* Document passage *
In Fraser’s Magazine for February, 1836 (vol. xiii., p. 224), is a portrait of Faraday by Maclise, accompanied by a very amusing biographical notice by Dr. Maginn. The picture represents Faraday lecturing, and surrounded by his apparatus. The article begins thus:—
Here you have him in his glory—not that his position was inglorious when he stood before Melbourne, then decorated with a blue velvet travelling cap, and lounging with one leg over the chair of Canning!—and distinctly gave that illustrious despiser of “humbug” to understand that he had mistaken his lad. No! but here you have him as he first flashed upon the intelligence of mankind the condensation of the gases, or the identity of the five electricities.
After a lively summary of his career, and the jocular suggestion that, as the successor of Sir Humphry Davy, Far-a-day must be near-a-knight the article continues:—
The future Baronet is a very good little fellow ... playing a fair fork over a leg of mutton, and devoid of any reluctance to partake an old friend’s third bottle. We know of few things more agreeable than a cigar and a bowl of punch (which he mixes admirably) in the society of the unpretending ex-bookbinder....
Well, although Young got Broderip to write a sort of defence of his master, and “Justice B——”—mirabile dictu!—got Hook to print it in the John Bull, the current of public feeling could not be stopped: Regina spoke out—William Rex, as in duty bound, followed—Melbourne apologised—and “Michael’s pension, Michael’s pension” is all right.
In one of his note-books of this period is found the following entry:—
15 January, 1834.
Within the last week have observed twice that a slight obscurity of the sight of my left eye has happened. It occurred on reading the letters of a book held about fourteen inches from the eye, being obscured as by a fog over a space about half an inch in diameter. This space was a little to the right and below the axes of the eye. Looking for the effect now and other times, I cannot perceive it. I note this down that I may hereafter trace the progress of the effect if it increases or becomes more common.

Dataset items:
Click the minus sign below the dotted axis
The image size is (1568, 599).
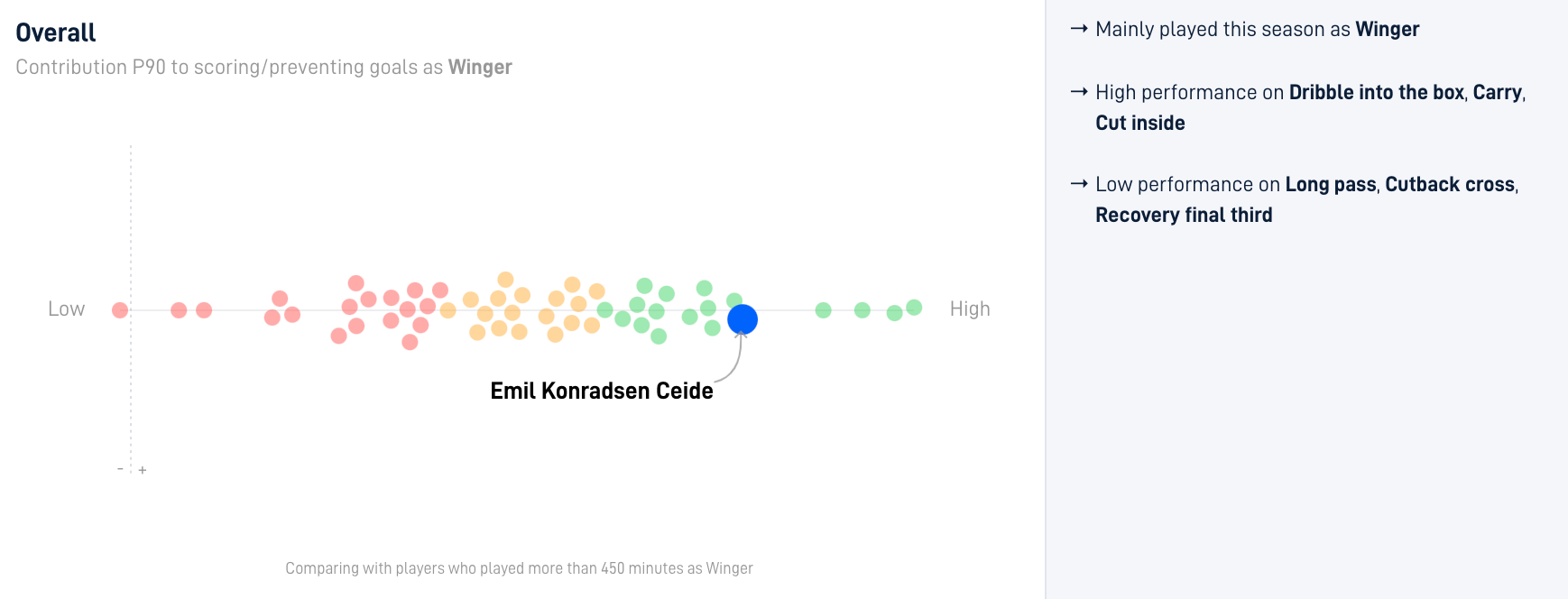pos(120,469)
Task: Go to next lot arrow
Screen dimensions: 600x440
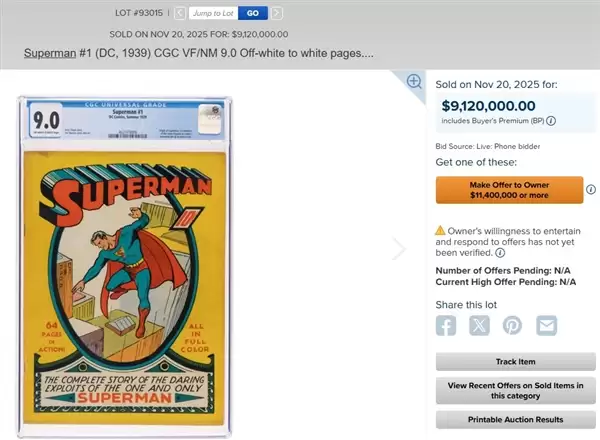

* Task requirements *
[1] In the Faraday passage, how far from the eye was the book held when the obscurity of sight recorded on 15 January 1834 occurred?
[2] Print the stretch of the Faraday passage from "Within the last" through "becomes more common.".

* Numbered answers *
[1] About fourteen inches.

[2]
Within the last week have observed twice that a slight obscurity of the sight of my left eye has happened. It occurred on reading the letters of a book held about fourteen inches from the eye, being obscured as by a fog over a space about half an inch in diameter. This space was a little to the right and below the axes of the eye. Looking for the effect now and other times, I cannot perceive it. I note this down that I may hereafter trace the progress of the effect if it increases or becomes more common.